Paris, Vrin (collection « Bibliothèque d’Histoire de la Philosophie »), 2023, 254 p.

Jean BOREL

Théologie et philosophie

Cet ouvrage rassemble douze contributions qui ont été données lors d’un séminaire du Laboratoire d’études sur les monothéismes. Le Dieu d’Abraham et celui des philosophes sont-ils ou non un seul et même Dieu ? Malgré toutes les tentatives de réponses qui ont été envisagées au cours de l’histoire, la question demeure ouverte et suscite toujours de nouvelles recherches.

Dans son allocution d’ouverture, Olivier Boulnois brosse en quatre étapes le parcours que théologiens et philosophes ont fait depuis S. Paul jusqu’à Luther.
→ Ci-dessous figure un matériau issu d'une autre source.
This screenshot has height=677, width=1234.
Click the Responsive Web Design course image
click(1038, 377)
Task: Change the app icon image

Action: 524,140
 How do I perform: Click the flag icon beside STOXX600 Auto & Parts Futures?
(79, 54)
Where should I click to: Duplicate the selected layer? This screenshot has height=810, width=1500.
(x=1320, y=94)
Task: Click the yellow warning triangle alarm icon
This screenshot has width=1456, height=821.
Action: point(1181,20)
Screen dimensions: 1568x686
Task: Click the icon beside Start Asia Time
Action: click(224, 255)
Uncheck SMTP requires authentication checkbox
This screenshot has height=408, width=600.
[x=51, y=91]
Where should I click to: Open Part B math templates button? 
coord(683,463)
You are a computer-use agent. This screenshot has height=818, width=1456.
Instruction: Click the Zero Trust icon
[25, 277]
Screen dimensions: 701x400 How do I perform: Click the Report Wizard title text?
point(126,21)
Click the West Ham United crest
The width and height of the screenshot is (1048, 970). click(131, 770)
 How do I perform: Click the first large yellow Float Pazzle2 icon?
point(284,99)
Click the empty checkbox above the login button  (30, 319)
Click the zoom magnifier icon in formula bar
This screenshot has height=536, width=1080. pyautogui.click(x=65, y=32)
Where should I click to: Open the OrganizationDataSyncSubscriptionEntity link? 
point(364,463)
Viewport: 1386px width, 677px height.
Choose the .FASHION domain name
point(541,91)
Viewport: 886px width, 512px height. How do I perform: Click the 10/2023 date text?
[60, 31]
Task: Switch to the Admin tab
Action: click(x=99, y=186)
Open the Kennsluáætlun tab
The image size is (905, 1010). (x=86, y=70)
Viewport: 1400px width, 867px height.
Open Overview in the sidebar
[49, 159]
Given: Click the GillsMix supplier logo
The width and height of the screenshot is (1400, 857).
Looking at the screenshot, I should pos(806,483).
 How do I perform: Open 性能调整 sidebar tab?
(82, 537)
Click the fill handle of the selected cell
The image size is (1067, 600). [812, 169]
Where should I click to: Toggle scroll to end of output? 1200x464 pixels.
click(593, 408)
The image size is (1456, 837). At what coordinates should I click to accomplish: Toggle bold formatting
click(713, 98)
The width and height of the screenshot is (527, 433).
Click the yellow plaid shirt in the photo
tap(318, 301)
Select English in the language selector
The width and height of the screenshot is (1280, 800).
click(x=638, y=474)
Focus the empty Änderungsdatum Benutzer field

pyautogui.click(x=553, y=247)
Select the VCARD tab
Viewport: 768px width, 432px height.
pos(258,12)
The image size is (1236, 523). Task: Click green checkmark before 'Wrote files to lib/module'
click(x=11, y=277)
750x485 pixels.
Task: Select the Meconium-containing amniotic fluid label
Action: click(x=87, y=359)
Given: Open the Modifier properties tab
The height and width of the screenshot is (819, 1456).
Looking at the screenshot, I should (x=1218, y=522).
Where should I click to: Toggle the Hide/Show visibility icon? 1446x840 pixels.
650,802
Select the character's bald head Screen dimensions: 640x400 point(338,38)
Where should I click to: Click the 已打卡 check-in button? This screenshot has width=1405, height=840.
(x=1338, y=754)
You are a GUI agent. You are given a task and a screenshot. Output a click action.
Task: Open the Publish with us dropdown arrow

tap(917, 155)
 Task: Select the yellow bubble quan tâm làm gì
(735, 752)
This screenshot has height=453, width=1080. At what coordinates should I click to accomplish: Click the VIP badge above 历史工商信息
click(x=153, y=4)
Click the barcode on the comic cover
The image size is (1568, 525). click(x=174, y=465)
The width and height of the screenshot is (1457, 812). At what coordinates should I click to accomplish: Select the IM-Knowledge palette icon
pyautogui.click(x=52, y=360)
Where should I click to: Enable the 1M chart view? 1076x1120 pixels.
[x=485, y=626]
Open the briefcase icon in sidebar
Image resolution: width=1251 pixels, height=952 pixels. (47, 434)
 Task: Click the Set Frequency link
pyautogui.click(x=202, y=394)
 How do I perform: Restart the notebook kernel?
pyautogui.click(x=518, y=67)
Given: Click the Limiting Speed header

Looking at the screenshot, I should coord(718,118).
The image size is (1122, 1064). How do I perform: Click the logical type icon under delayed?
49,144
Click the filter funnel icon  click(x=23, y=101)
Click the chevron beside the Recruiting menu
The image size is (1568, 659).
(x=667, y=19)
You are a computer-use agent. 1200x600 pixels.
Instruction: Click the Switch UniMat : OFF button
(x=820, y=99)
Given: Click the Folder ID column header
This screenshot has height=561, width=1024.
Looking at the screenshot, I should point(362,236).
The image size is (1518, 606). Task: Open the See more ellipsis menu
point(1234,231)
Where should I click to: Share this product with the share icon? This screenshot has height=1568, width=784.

La première montre comment Paul conçoit l’articulation entre le Dieu accessible rationnellement à tous et celui qui se révèle au peuple juif par la Torah. La seconde met en lumière la manière dont Tertullien réfute le dualisme de Marcion, opposant le Dieu juge et créateur de l’Ancien Testament au Dieu de pur amour manifesté en Jésus-Christ, par son affirmation de l’unité fondamentale entre le Christ et le Dieu cosmique des philosophes. S’il ne fait pas de doute que, pour Augustin comme pour Tertullien, le Dieu des philosophes ne fait qu’un avec le Dieu de la foi, l’évêque d’Hippone « introduit une distinction entre la connaissance philosophique et la doctrine du salut » (p. 25). Cette troisième étape est importante par le témoignage qu’elle apporte que « le Dieu d’Abraham, d’Isaac et de Jacob est atteint par une autre voie que le Dieu des philosophes : la foi en l’incarnation du Christ » (ibid.). À la quatrième étape, la simple « distinction » se mue alors en « opposition » ouverte : Luther fait définitivement valoir la christologie contre la théologie naturelle, theologia crucis contre theologia gloriae. « Tout ce raisonnement, dit O. Boulnois, repose sur l’identité, dans la chair du Christ, de la nature humaine et de la nature divine, c’est-à-dire sur l’unité de l’humanité du Christ et de l’essence divine du Père, ou du dos de Dieu et de sa face, tels qu’Augustin les a décrits. Mais là où Augustin voyait une concorde, une coïncidence, Luther voit une opposition. »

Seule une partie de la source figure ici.